- WHAT NEEDS TO BE DONE -
Could you transcribe exactly the lines from the one containing "Open the Amtliche Auszüge Link" through the end of the listing below, both included, but none of the pictures?

....

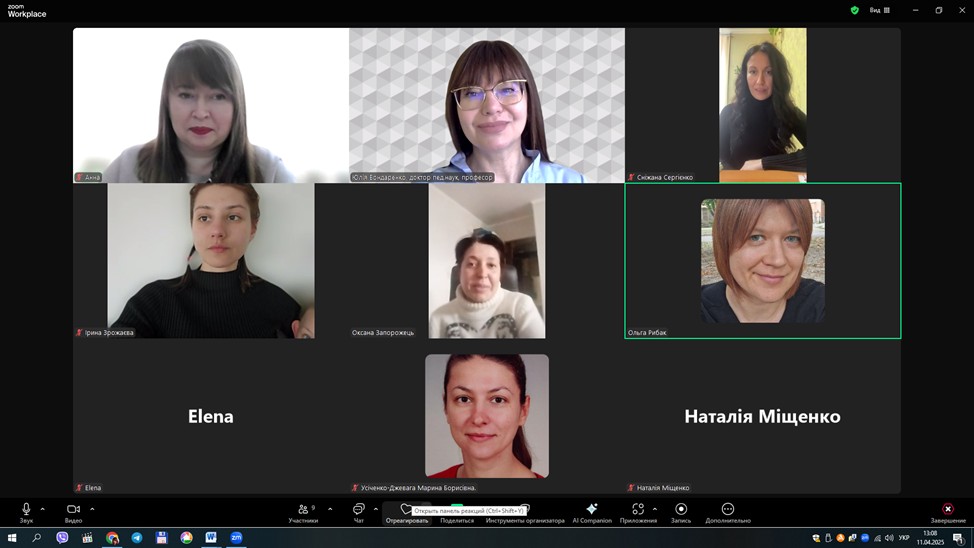Image resolution: width=974 pixels, height=548 pixels.
Task: Open Telegram from the Windows taskbar
Action: [137, 538]
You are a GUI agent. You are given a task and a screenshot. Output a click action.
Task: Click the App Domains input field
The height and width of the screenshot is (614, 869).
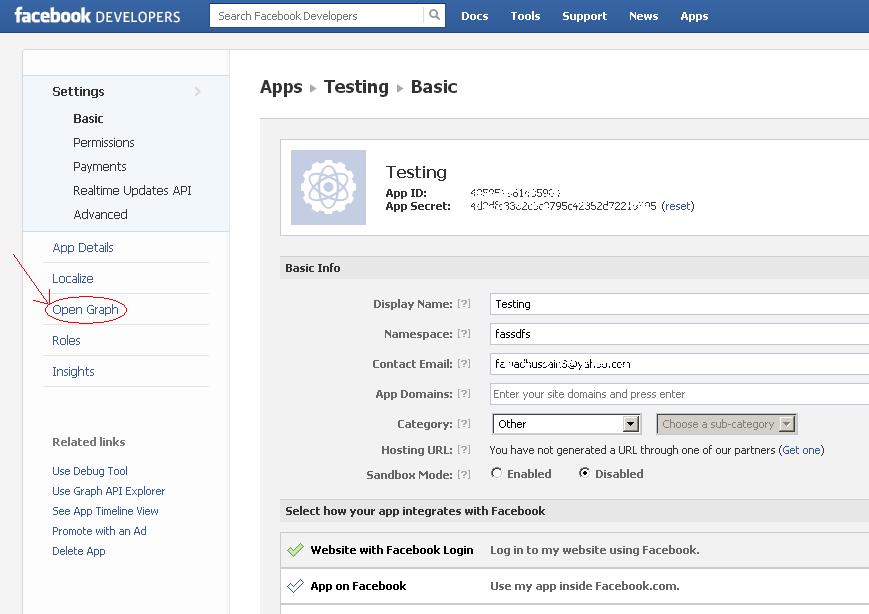tap(680, 394)
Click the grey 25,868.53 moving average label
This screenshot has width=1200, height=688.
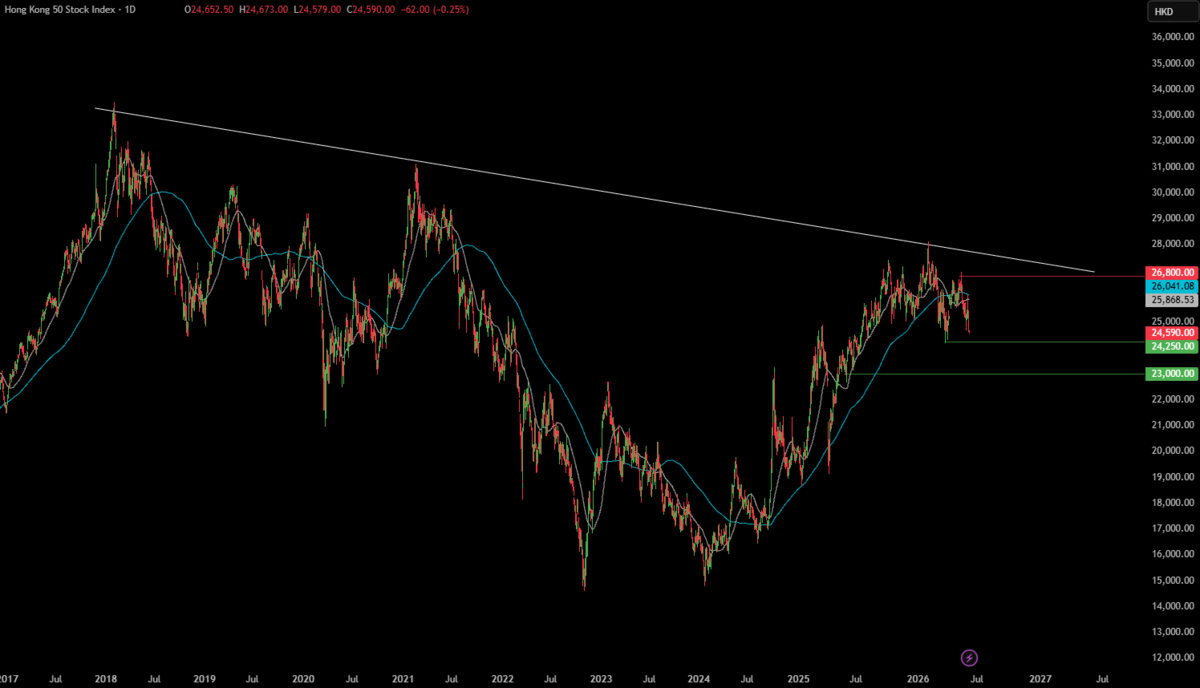(1172, 300)
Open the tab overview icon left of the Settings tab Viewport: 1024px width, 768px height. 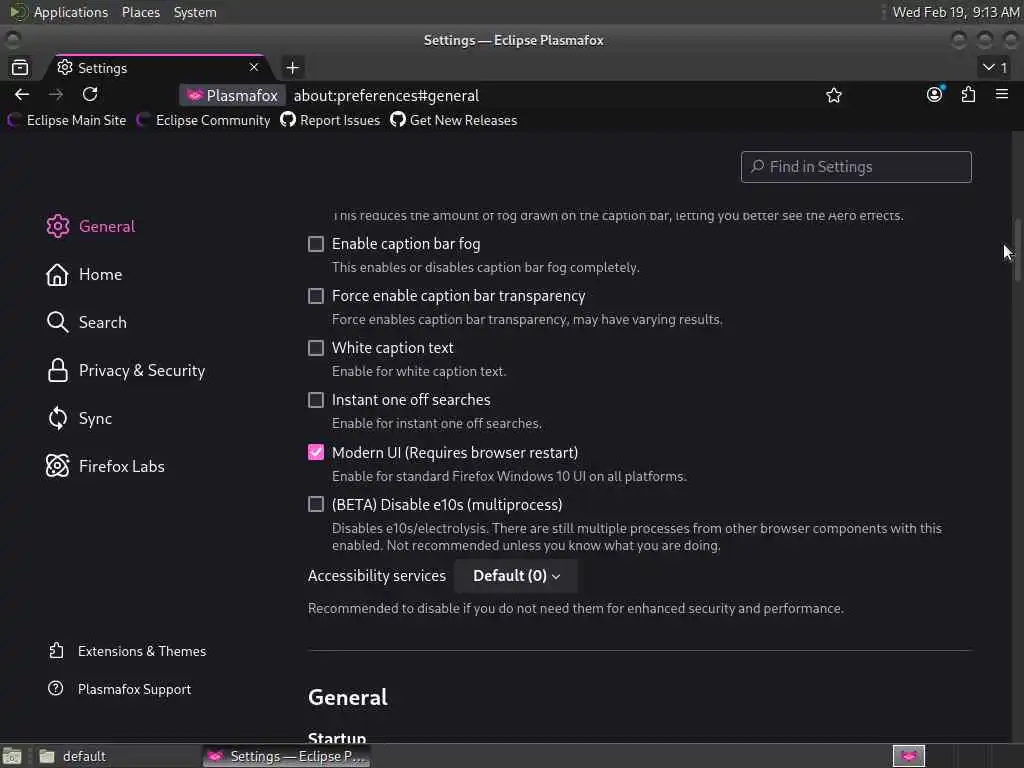point(20,67)

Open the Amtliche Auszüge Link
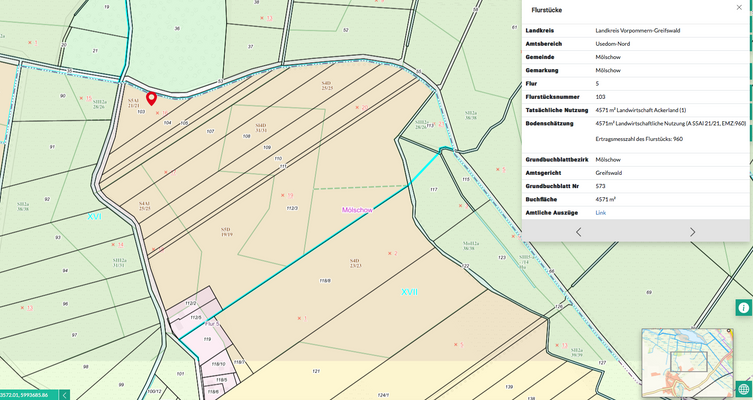tap(600, 213)
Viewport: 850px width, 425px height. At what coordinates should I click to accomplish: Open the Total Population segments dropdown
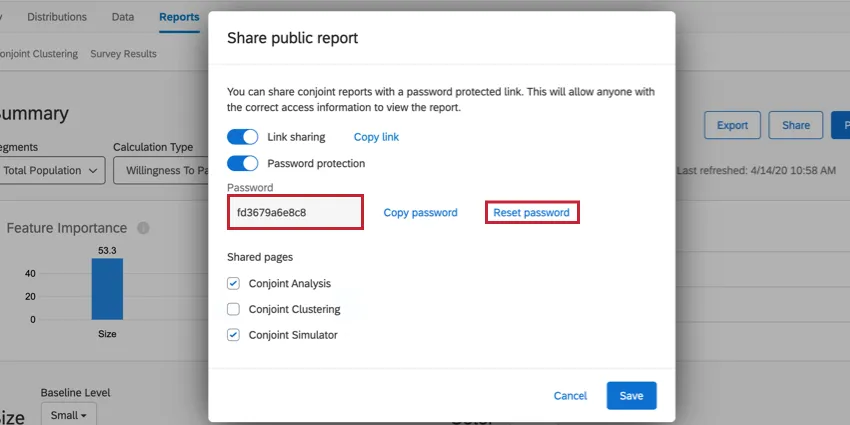click(52, 171)
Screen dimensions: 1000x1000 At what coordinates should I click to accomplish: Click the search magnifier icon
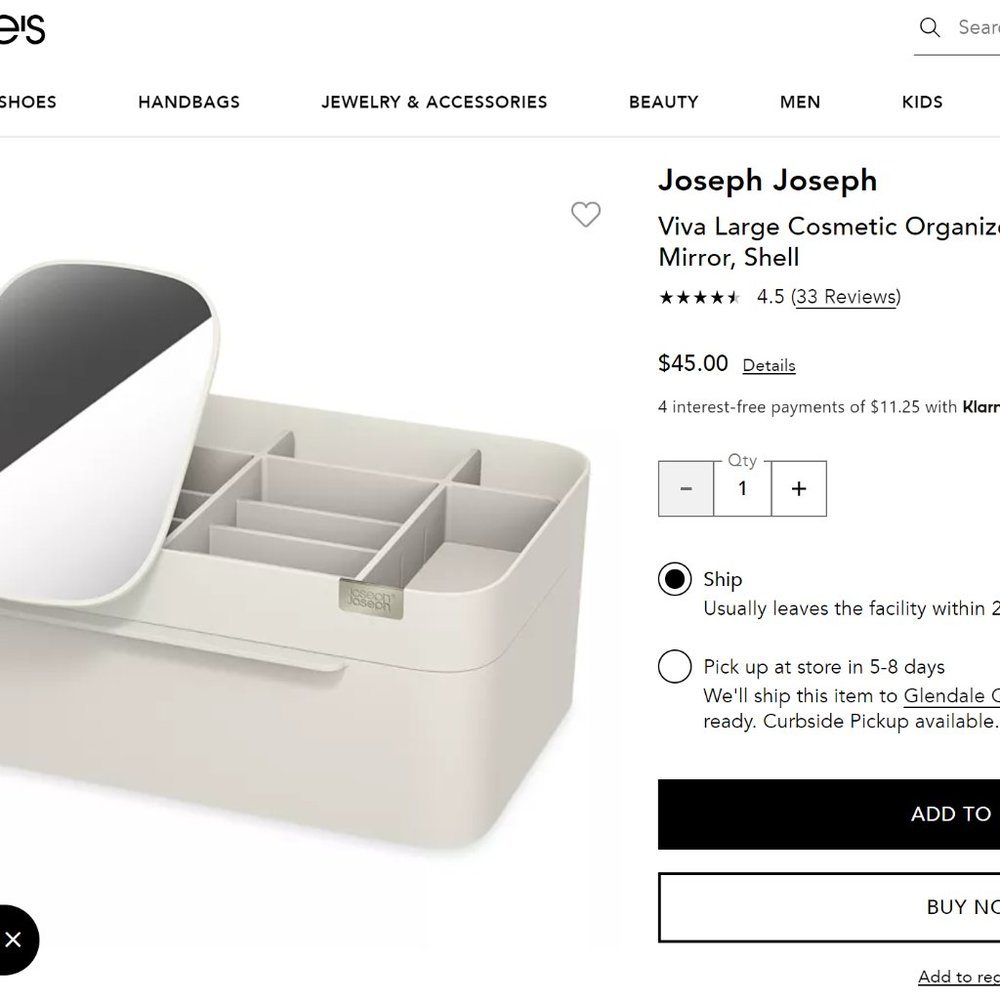[x=929, y=27]
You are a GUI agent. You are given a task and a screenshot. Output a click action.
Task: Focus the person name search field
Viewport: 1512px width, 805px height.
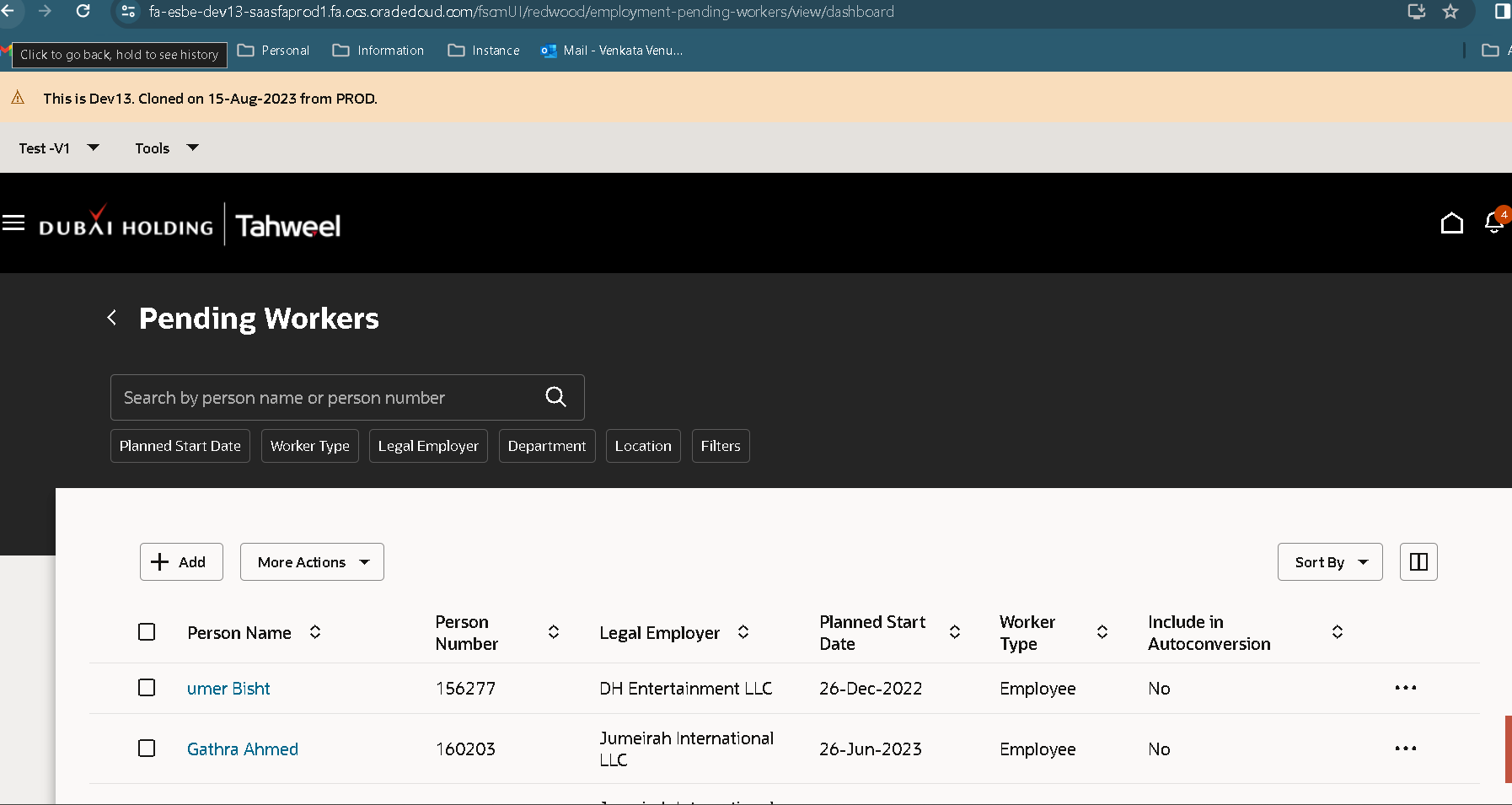tap(329, 398)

....

- FINISHED TASK -
Open the Amtliche Auszüge Link
tap(600, 213)
Viewport: 850px width, 425px height. At what coordinates should I click to accomplish: Open the Total Population segments dropdown
click(52, 171)
Screen dimensions: 1000x1000 At what coordinates should I click to accomplish: Click the search magnifier icon
[x=929, y=27]
You are a GUI agent. You are given a task and a screenshot. Output a click action.
Task: Focus the person name search field
Viewport: 1512px width, 805px height.
tap(329, 398)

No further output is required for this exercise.